TORONTO - Scrolling through the latest made-in-Canada app success story can turn your stomach in seconds.
Figure 1 has been called "Instagram for doctors" and in just over a year it has attracted more than 125,000 doctors, nurses and medical students who use the app to share images of rare, interesting or confounding conditions they encounter on the job.
Photos are organized by anatomy and specialty, so a user can look up images of eyes or ears, for example, or images related to a particular medical field like neurology or plastic surgery. Users have to edit out any personal or identifiable information that appears in their photos and the app has a built-in consent form to get permission from patients when necessary.
The images posted to the app have generated more than 100 million views to date, says co-founder Dr. Josh Landy, who juggles work on Figure 1 with his job as an intensive care physician at Scarborough General Hospital.
"We were studying the workflow behaviours of young physicians and were finding that young physicians are using their smartphones and capturing pictures of interesting or puzzling or classic cases and sending them to each other by text or email to teach each other," Landy says in explaining the motivation for launching the app.
"We thought this would be a really great opportunity to capture all those educational moments and keep them and archive them in a way that could be accessed by any health-care professional and help spread out the knowledge."
Figure 1 recently hit a new milestone, with its users generating one million photo views in a single day. And the company just raised US$4 million in venture capital to help spur its growth.
The most frequently requested feature is the ability to follow a user, which is being worked on.
"I don't want to promise any features that don't exist but it is something we're working towards," Landy says, adding the Figure 1 team is debating whether users should be shown a full stream of content from the users they follow, like Twitter, or an algorithmically curated collection of posts based on their interests, like Facebook.
The development team is also thinking about how to incorporate video into the app, although it poses privacy challenges. While images are easy enough to crop or edit to protect a patient's privacy, video is trickier.
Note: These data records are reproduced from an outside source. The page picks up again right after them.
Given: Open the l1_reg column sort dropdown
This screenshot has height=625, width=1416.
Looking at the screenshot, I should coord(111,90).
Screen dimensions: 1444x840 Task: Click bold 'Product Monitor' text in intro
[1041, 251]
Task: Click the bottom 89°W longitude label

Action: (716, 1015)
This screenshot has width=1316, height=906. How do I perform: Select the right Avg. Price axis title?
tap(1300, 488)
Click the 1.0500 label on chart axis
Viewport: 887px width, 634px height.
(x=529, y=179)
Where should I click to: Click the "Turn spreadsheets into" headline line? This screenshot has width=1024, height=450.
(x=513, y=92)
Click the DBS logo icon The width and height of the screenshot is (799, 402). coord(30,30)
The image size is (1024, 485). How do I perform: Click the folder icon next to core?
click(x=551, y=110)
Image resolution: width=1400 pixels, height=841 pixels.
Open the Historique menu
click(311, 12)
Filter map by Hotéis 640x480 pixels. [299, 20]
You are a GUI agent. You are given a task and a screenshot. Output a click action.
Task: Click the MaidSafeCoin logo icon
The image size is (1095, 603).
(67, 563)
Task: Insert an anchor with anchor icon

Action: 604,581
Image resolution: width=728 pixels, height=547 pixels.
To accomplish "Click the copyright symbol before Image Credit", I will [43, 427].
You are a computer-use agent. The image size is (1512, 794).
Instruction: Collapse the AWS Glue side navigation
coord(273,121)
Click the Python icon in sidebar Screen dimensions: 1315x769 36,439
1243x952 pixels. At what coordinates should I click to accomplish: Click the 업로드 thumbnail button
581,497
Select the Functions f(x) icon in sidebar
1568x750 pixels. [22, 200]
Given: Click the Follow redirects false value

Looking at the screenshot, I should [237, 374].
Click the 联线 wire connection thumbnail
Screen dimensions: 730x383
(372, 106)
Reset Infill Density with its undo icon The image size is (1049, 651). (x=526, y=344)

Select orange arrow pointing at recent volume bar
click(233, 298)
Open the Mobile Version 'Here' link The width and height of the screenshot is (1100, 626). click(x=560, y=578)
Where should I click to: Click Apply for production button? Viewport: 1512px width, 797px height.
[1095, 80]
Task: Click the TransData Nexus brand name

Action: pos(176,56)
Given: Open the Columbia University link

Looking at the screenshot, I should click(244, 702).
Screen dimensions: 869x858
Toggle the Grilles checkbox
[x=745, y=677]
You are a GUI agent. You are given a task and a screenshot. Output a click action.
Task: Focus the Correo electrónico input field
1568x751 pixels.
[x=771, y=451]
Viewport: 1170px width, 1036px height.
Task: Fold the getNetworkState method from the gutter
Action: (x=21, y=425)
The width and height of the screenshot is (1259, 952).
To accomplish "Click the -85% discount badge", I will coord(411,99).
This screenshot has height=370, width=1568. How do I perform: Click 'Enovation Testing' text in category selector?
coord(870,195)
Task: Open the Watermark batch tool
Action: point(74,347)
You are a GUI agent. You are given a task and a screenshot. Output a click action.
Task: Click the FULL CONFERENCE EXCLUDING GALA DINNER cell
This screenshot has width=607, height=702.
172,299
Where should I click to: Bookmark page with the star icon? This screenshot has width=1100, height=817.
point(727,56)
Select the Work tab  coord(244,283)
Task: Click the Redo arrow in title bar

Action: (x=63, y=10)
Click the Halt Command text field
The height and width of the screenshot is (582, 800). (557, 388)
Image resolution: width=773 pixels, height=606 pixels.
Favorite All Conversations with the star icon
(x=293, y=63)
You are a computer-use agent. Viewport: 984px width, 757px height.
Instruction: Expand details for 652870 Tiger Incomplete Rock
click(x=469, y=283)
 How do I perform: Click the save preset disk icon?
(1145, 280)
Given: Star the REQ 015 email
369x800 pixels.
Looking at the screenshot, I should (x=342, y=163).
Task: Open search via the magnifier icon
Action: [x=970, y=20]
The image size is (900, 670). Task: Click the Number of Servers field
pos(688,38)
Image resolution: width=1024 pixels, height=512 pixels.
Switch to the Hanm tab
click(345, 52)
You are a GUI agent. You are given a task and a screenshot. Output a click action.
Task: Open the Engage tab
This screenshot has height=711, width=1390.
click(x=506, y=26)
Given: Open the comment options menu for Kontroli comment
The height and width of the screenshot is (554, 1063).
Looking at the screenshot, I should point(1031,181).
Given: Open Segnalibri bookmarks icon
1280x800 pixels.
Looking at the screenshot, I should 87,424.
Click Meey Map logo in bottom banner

"We've definitely started the research into how to do it," Landy says.
Browsing through the app can be uncomfortable for the squeamish and Landy admits even he can get queasy looking at some images.
"Everybody has their weak points, I certainly have mine, even though I see patients who are very sick for many, many different reasons," he says.
"Those sensitivities are not only based on what you don't see very often and what you're not used to, but there's also something individual about it all. Everybody has their favourite and least favourite bodily fluid that they don't want to see or don't mind — and that's often a very weird conversation that you get to have with other health-care professionals."